Supplementary Material for: Three Novel Pathogenic Mutations in KATP Channel Genes and Somatic Imprinting Alterations of the 11p15 Region in Pancreatic Tissue in Patients with Congenital Hyperinsulinism

posted on 12.01.2017 by Lee B.H., Lee J., Kim J.-M., Kang M., Kim G.-H., Choi J.-H., Kim J., Kim C.J., Kim D.-Y., Kim S.-C., Yoo H.-W.
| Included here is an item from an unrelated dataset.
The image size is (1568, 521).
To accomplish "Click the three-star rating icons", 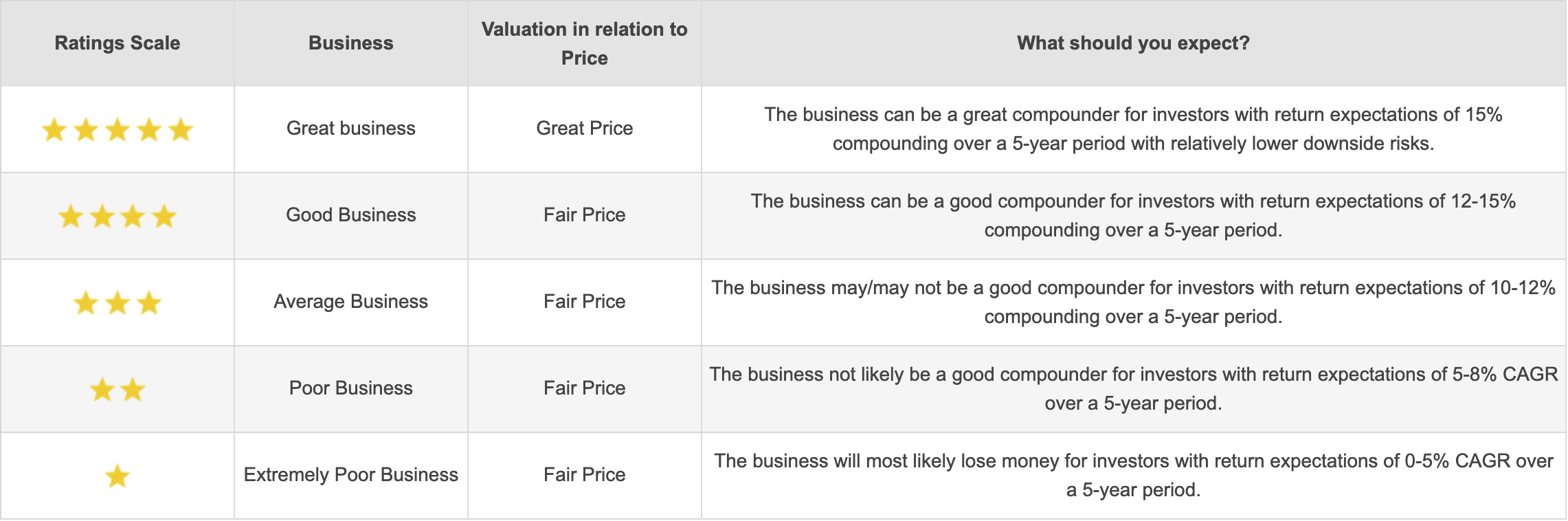I will (x=117, y=302).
Background/Aims: This study was performed to investigate the molecular pathology underlying focal and diffuse congenital hyperinsulinism (CHI). Methods: The ABCC8 and KCNJ11 genes were analyzed in 3 patients with focal CHI and in 1 patient with diffuse CHI. Immunohistochemistry, real-time PCR, methylation-specific multiplex ligation-dependent probe amplification (MS-MLPA) and microsatellite marker analyses of the 11p15 region were performed on both normal tissues and adenomatous hyperplasia lesions. Results: The 3 patients with focal CHI harbored paternally inherited ABCC8 or KCNJ11 mutations. Compound heterozygous ABCC8 mutations were identified in the patient with diffuse CHI. In the 3 patients with focal CHI, homozygous ABCC8 or KCNJ11 mutations were identified within the lesions. MLPA and real-time PCR revealed the presence of two copies of 11p15. MS-MLPA and microsatellite analyses demonstrated abnormal imprinting patterns and focal loss of maternal 11p13-15 within the lesions. In contrast, parental heterozygosity was preserved in the normal tissue. In the patient with diffuse CHI, the two ABCC8 mutations were conserved, and imprinting patterns at 11p15 were normal. Conclusions: The epigenetic alteration at the 11p15 region plays a central role in developing focal CHI by paternally derived mutations of the KATP channel and maternal allelic loss at this region. MS-MLPA and microsatellite analyses are useful to investigate the molecular etiology of CHI.